======== Records supplied ========

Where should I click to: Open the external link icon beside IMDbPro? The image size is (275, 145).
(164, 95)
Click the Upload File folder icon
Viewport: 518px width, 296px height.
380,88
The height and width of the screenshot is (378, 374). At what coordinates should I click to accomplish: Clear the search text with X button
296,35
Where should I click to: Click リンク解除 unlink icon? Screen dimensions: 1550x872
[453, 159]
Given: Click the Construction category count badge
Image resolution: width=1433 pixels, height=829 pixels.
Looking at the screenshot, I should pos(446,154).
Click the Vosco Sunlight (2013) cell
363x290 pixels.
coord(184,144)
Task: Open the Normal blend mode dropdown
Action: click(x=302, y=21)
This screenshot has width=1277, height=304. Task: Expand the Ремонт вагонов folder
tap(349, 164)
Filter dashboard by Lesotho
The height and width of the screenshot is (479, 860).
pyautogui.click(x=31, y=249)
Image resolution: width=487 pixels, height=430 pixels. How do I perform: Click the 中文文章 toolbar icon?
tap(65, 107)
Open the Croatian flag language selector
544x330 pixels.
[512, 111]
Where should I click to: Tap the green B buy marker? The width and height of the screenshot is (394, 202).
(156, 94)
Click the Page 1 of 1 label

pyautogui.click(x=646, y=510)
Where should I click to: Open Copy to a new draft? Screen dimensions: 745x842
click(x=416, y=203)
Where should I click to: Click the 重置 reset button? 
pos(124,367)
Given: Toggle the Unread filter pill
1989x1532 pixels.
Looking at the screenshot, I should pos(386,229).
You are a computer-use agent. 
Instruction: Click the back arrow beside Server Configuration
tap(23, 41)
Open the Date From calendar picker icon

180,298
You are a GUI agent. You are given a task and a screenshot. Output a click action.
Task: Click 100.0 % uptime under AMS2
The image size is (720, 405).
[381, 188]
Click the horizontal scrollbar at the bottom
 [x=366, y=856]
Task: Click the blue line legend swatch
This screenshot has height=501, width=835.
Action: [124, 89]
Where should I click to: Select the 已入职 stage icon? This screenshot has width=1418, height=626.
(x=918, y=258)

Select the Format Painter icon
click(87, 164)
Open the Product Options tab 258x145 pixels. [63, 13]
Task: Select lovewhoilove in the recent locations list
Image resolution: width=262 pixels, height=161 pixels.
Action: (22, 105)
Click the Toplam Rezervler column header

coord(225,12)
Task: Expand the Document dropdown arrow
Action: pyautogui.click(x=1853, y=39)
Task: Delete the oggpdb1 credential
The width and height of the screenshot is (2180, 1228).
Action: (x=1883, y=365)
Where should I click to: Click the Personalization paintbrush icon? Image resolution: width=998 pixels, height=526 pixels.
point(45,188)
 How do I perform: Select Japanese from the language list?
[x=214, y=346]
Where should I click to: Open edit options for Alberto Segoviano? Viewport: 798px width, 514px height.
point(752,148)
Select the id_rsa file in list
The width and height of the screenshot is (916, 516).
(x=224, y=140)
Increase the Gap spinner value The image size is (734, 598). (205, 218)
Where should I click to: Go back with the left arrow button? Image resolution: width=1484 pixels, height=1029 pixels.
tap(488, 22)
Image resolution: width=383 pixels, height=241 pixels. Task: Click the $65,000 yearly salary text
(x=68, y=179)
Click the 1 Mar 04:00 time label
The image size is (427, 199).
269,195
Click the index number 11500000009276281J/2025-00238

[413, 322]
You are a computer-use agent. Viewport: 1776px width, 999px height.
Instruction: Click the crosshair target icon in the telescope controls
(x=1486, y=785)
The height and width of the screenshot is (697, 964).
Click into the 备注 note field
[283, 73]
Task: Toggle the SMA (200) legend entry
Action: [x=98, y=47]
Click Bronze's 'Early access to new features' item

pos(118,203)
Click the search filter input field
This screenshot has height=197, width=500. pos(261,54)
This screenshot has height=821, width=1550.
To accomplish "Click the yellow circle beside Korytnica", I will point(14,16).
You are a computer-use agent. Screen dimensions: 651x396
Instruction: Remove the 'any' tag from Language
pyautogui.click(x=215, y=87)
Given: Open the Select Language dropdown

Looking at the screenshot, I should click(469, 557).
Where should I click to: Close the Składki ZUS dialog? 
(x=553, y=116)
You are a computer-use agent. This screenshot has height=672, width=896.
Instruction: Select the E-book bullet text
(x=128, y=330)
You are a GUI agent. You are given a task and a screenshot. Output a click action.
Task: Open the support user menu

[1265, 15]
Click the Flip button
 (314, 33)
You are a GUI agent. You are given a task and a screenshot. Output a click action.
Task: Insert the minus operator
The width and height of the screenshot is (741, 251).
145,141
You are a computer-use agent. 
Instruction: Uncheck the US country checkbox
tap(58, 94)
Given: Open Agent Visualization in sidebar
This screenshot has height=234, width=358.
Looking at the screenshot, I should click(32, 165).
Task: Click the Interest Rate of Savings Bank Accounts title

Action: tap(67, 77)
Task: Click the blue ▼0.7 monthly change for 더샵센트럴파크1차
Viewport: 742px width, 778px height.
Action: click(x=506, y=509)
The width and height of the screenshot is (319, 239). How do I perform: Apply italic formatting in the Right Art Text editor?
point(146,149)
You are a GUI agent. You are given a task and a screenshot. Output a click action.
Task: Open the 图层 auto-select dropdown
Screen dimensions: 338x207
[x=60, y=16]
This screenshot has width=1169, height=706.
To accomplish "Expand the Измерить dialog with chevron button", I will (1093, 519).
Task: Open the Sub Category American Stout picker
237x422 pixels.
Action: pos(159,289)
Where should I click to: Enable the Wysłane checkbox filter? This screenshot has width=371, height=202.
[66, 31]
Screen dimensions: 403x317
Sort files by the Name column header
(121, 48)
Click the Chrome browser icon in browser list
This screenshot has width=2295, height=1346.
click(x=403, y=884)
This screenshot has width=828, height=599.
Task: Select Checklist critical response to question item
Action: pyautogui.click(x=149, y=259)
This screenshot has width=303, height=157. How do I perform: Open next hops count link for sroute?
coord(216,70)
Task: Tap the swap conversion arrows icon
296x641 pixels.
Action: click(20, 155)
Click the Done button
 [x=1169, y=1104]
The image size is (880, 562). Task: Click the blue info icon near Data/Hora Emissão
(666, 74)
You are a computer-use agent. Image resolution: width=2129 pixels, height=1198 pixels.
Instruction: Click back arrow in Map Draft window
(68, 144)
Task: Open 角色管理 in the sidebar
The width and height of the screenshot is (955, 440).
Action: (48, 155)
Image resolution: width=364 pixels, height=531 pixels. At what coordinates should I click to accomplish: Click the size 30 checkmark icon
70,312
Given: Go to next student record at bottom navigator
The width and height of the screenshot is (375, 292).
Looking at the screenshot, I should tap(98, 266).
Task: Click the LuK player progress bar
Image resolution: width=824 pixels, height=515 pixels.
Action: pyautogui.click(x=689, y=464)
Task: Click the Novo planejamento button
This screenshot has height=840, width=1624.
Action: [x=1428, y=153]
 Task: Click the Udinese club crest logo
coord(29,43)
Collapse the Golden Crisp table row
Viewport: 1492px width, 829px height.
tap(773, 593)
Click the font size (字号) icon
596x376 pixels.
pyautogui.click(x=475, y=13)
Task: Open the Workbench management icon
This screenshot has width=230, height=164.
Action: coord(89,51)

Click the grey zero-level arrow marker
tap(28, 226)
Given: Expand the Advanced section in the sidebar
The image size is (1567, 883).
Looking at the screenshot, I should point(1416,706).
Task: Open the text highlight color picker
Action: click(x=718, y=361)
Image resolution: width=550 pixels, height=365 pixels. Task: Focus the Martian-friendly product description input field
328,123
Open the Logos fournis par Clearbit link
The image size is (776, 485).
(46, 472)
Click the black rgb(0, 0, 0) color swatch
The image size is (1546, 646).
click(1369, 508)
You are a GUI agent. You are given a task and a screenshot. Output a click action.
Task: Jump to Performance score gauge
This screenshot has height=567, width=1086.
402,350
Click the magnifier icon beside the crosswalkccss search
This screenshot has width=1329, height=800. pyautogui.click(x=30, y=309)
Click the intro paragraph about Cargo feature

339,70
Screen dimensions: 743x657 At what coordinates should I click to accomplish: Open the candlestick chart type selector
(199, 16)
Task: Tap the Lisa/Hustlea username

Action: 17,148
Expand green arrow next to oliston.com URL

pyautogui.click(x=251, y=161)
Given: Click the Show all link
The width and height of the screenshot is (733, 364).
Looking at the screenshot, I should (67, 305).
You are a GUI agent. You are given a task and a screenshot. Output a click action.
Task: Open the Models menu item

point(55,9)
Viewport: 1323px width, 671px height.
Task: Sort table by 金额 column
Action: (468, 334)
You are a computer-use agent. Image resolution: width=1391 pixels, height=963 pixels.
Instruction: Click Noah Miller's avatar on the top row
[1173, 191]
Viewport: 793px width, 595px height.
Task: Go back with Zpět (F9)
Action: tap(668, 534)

========

Copy out the records from the line containing "Click the Page 1 of 1 label" up to and including the line containing "[x=214, y=346]", keeping every line identical.

Click the Page 1 of 1 label

pyautogui.click(x=646, y=510)
Where should I click to: Open Copy to a new draft? Screen dimensions: 745x842
click(x=416, y=203)
Where should I click to: Click the 重置 reset button? 
pos(124,367)
Given: Toggle the Unread filter pill
1989x1532 pixels.
Looking at the screenshot, I should pos(386,229).
You are a computer-use agent. 
Instruction: Click the back arrow beside Server Configuration
tap(23, 41)
Open the Date From calendar picker icon

180,298
You are a GUI agent. You are given a task and a screenshot. Output a click action.
Task: Click 100.0 % uptime under AMS2
The image size is (720, 405).
[381, 188]
Click the horizontal scrollbar at the bottom
 [x=366, y=856]
Task: Click the blue line legend swatch
This screenshot has height=501, width=835.
Action: [124, 89]
Where should I click to: Select the 已入职 stage icon? This screenshot has width=1418, height=626.
(x=918, y=258)

Select the Format Painter icon
click(87, 164)
Open the Product Options tab 258x145 pixels. [63, 13]
Task: Select lovewhoilove in the recent locations list
Image resolution: width=262 pixels, height=161 pixels.
Action: (22, 105)
Click the Toplam Rezervler column header

coord(225,12)
Task: Expand the Document dropdown arrow
Action: pyautogui.click(x=1853, y=39)
Task: Delete the oggpdb1 credential
The width and height of the screenshot is (2180, 1228).
Action: (x=1883, y=365)
Where should I click to: Click the Personalization paintbrush icon? Image resolution: width=998 pixels, height=526 pixels.
point(45,188)
 How do I perform: Select Japanese from the language list?
[x=214, y=346]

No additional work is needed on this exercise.